Solutions of $z^6 + 1 = 0$

Question

Solve:

$$z^6 + 1 = 0$$

That lie in the top region of the plane.

We know that:

$$(z^2 + 1)(z^4 - z^2 + 1) = 0$$

$$z = -i, i$$

We need to solve:

$$((z^2)^2 - (z)^2 + 1) = 0$$

$$z = \frac{1 \pm \sqrt{-3}}{2}$$

But this is incorrect. How to do this then?

Answer 1

$$z^6=-1=e^{(2n+1)\pi i}$$ where $n$ is any integer

$$\implies z=e^{\dfrac{(2n+1)\pi i}6}=\cos\dfrac{(2n+1)\pi}6+i\sin\dfrac{(2n+1)\pi}6$$ where $0\le n\le 5$

Top region of the plane, $\implies$ the ordinate has to be $>0$

$\implies\sin\dfrac{(2n+1)\pi}6>0\implies0<\dfrac{(2n+1)\pi}6<\pi\iff0<2n+1<6\implies-.5< n<2.5$

$\implies n=0,1,2$

Answer 2

Only your last line is incorrect. What you should write is

$$z^2 = \frac{1\pm\sqrt{-3}}{2}$$

Answer 3

In order to solve $\sqrt[2n]{-1}$:

• Draw the unit circle
• Draw the first solution, which is obviously $0+1i=\cos(\frac{\pi}{2})+\sin(\frac{\pi}{2})i$
• Repeat $2n-1$ times: find the next solution by rotating the previous solution $\frac{\pi}{n}$ radians

For example, $\sqrt[6]{-1}$:

• $\cos(\frac{ 3\pi}{6})+\sin(\frac{ 3\pi}{6})i$
• $\cos(\frac{ 5\pi}{6})+\sin(\frac{ 5\pi}{6})i$
• $\cos(\frac{ 7\pi}{6})+\sin(\frac{ 7\pi}{6})i$
• $\cos(\frac{ 9\pi}{6})+\sin(\frac{ 9\pi}{6})i$
• $\cos(\frac{11\pi}{6})+\sin(\frac{11\pi}{6})i$
• $\cos(\frac{13\pi}{6})+\sin(\frac{13\pi}{6})i$

Answer 4

The simplest way of solving this equation is the method based on DeMoivre's Formula that Lab Bhattacharjee outlined.

That said, you can make your method work. You found the roots $z \pm i$ by setting the factor $z^2 + 1$ equal to zero.
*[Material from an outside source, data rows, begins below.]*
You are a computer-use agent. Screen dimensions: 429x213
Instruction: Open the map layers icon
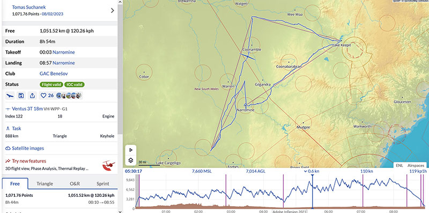click(x=131, y=160)
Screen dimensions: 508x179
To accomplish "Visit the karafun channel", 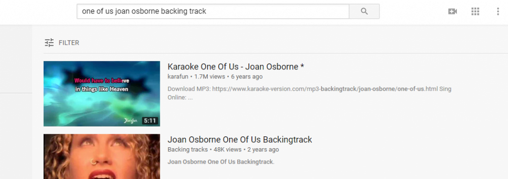I will [x=178, y=77].
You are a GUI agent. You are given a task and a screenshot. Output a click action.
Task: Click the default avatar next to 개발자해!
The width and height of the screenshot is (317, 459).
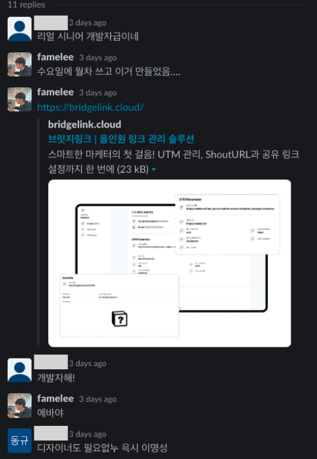click(19, 370)
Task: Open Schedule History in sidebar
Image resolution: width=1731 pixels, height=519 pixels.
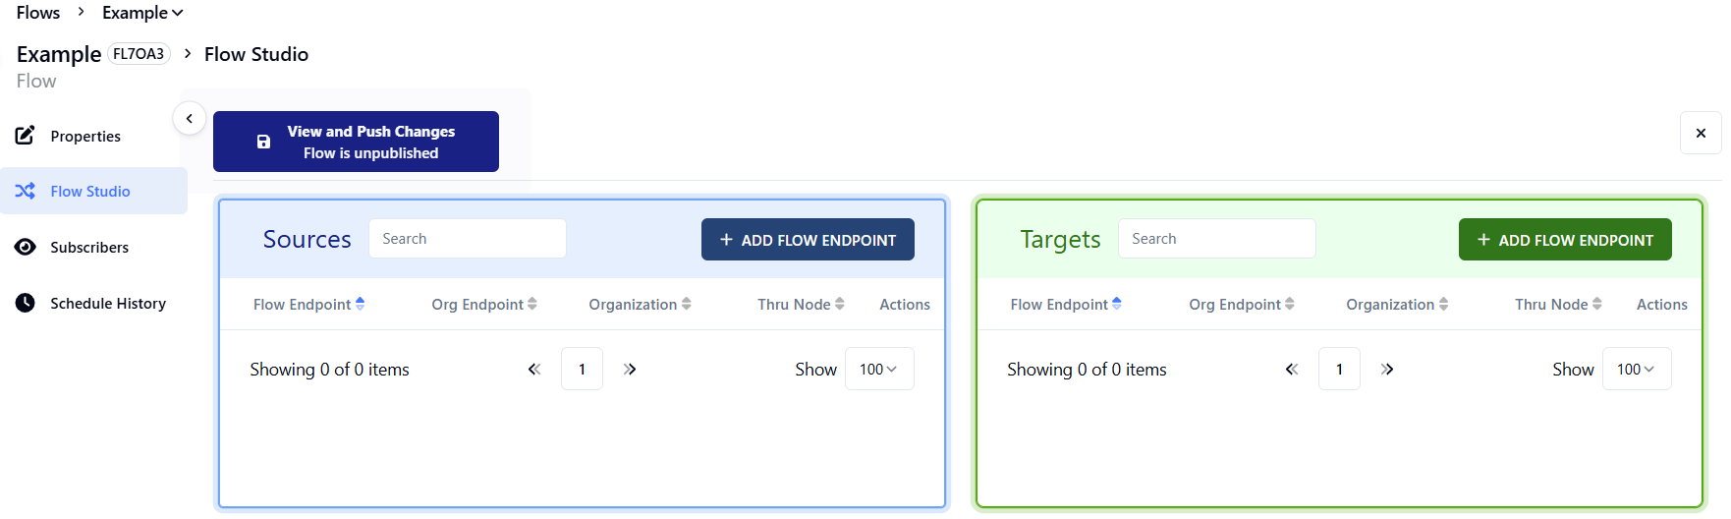Action: click(108, 304)
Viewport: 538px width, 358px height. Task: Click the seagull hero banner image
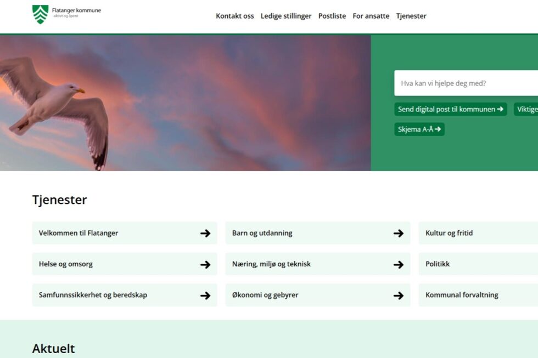(x=185, y=103)
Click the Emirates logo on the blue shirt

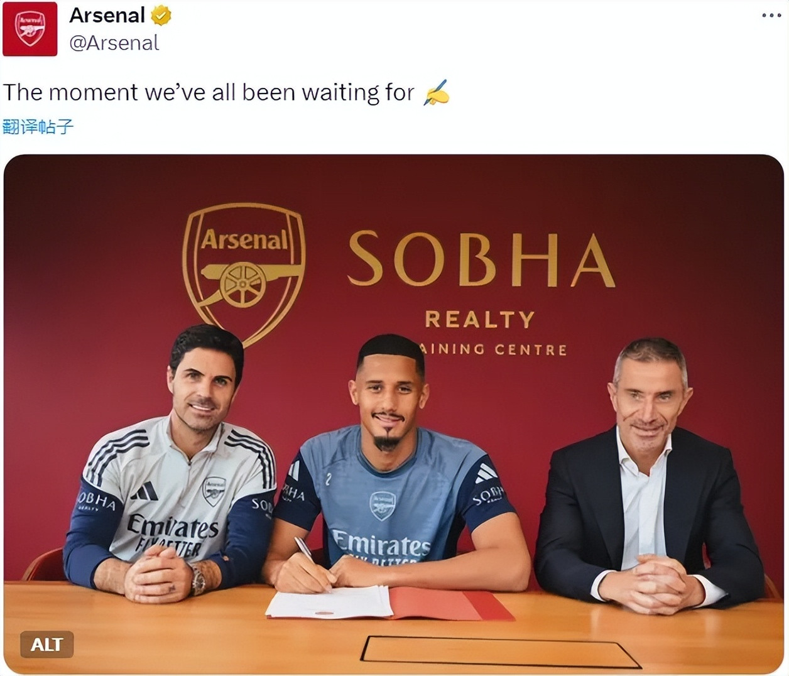[381, 543]
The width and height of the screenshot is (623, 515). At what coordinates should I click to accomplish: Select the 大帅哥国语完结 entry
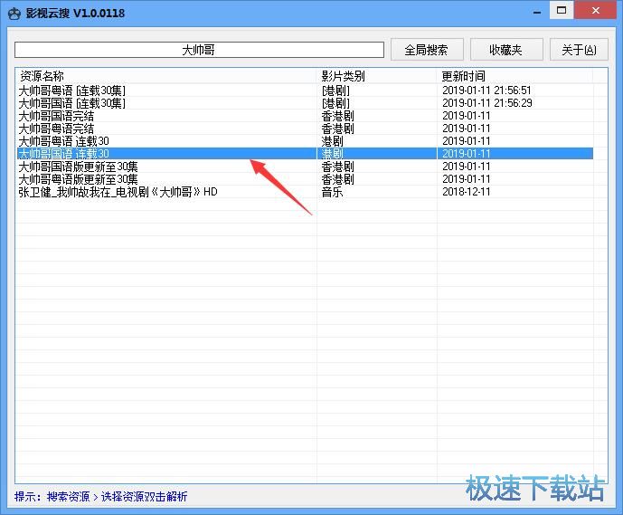(x=56, y=116)
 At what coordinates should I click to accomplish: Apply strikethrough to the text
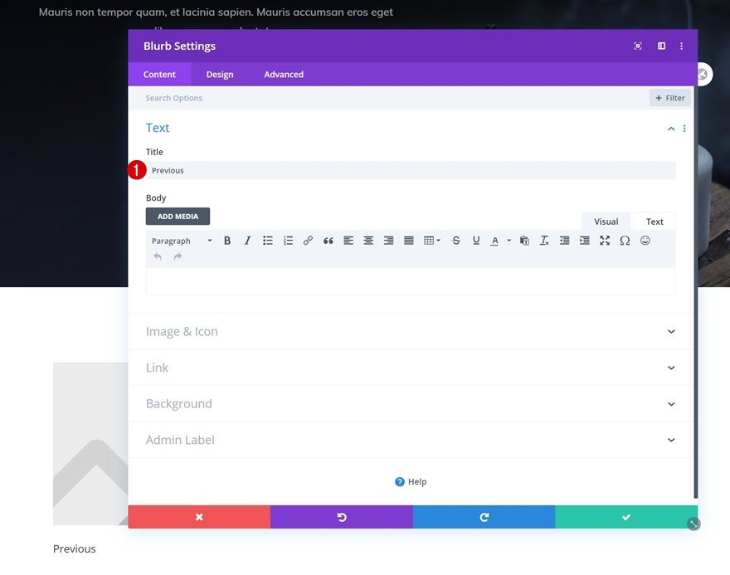pos(455,240)
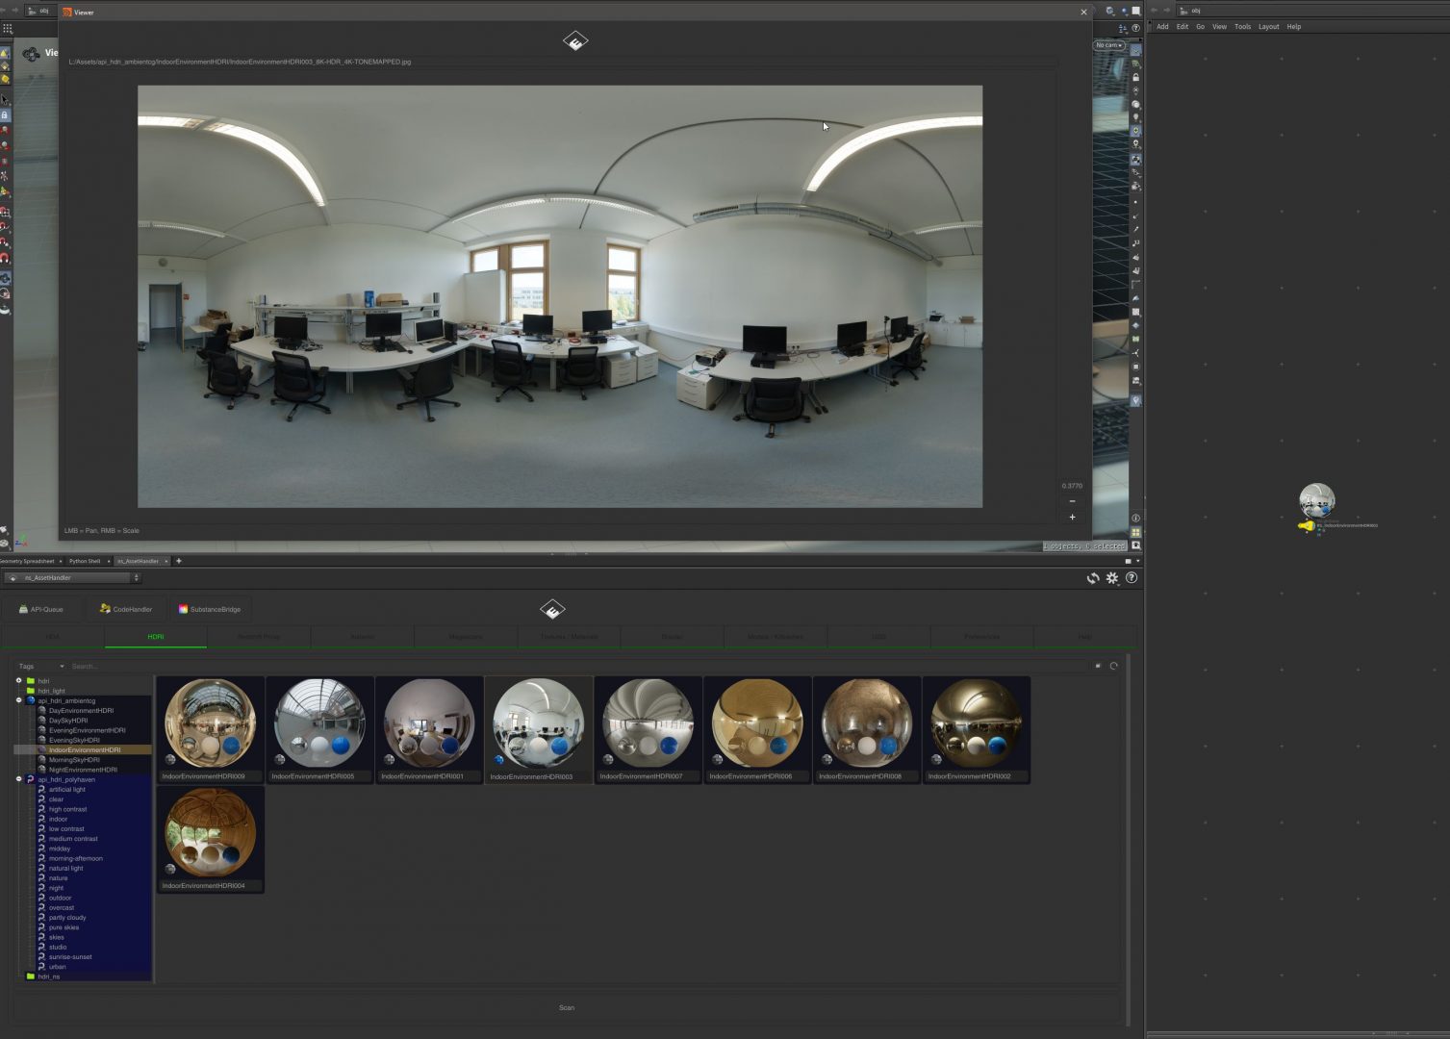Collapse the api_hdri_polyhaven tree node
1450x1039 pixels.
pos(18,779)
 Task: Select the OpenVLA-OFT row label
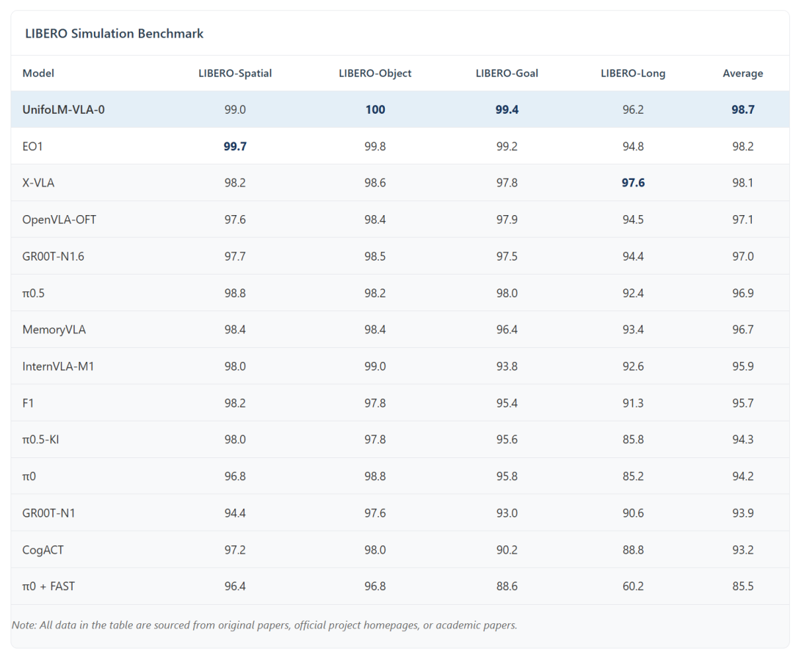[59, 219]
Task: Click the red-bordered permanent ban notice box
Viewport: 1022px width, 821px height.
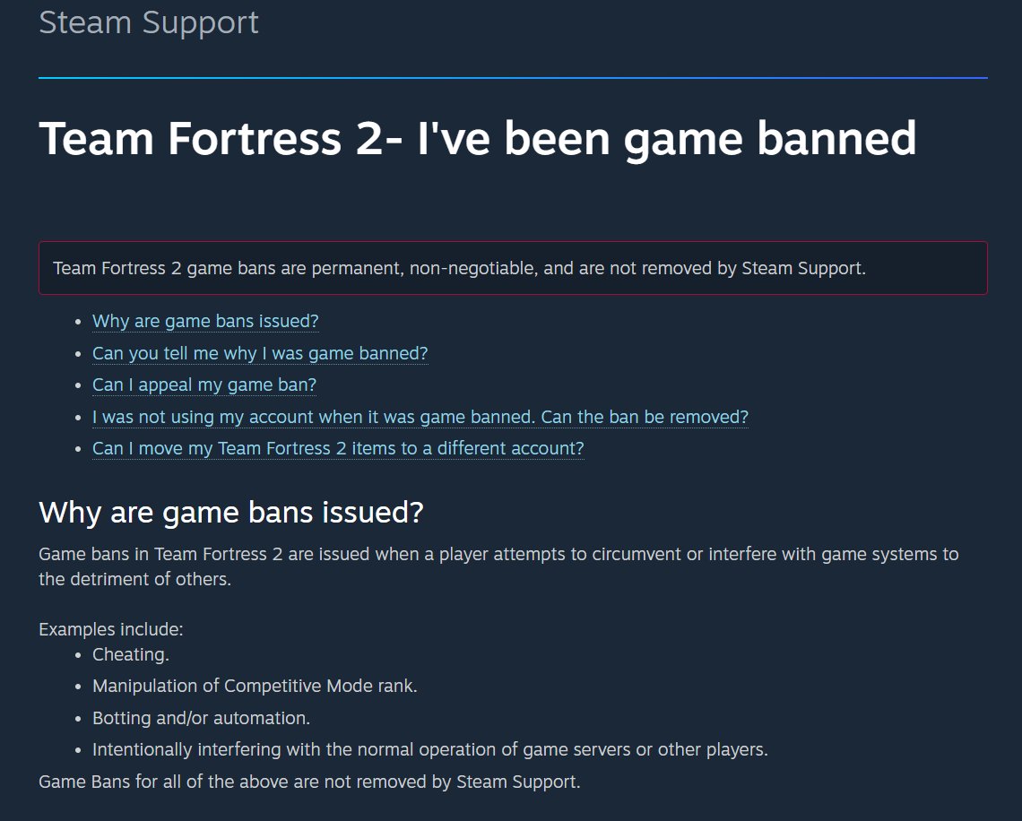Action: point(512,268)
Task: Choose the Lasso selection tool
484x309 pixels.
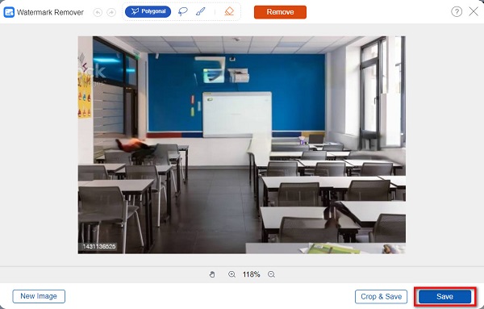Action: pyautogui.click(x=183, y=12)

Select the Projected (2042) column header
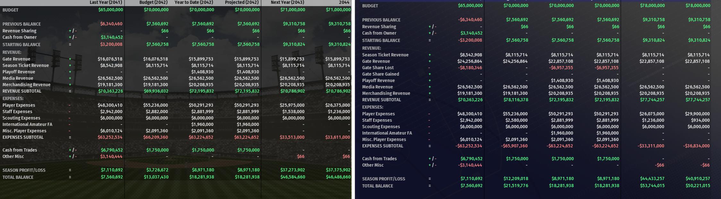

As Rasolnikov and 5xum noted, you should have obtained

$$z^2 = \frac{1 \pm \sqrt{-3}}{2}$$

when you set the factor $z^4 - z^2 + 1$ equal to zero.

Let $z = a + bi$, with $a, b \in \mathbb{R}$. Then

\begin{align*} z^2 & = \frac{1 \pm i\sqrt{3}}{2}\\ (a + bi)^2 & = \frac{1 \pm i\sqrt{3}}{2}\\ a^2 + 2abi - b^2 & = \frac{1 \pm i\sqrt{3}}{2} \end{align*}

Equating real and imaginary parts yields \begin{align*} a^2 - b^2 & = \frac{1}{2}\tag{1}\\ 2ab & = \pm\frac{\sqrt{3}}{2}\tag{2} \end{align*} Solving equation 2 for $b$ yields $$b = \frac{\pm\sqrt{3}}{4a}\tag{3}$$ Substituting this expression in equation 1 yields \begin{align*} a^2 - \frac{3}{16a^2} & = \frac{1}{2}\\ 16a^4 - 3 & = 8a^2\\ 16a^4 - 8a^2 & = 3\\ 16a^4 - 8a^2 + 1 & = 4 && \text{complete the square}\\ (4a^2 - 1)^2 & = 4\\ 4a^2 - 1 & = \pm 2\\ 4a^2 & = 3 && \text{since $a \in \mathbb{R}$}\\ a^2 & = \frac{3}{4}\\ a & = \pm \frac{\sqrt{3}}{2} \end{align*} Substituting this expression into equation 3 yields the four roots $$z = \pm\frac{\sqrt{3}}{2} \pm \frac{1}{2}i$$ of the equation $z^4 - z^2 + 1 = 0$. As you can check, these roots correspond to the values $n = 0, 2, 3, 5$ in the formula Lab provided.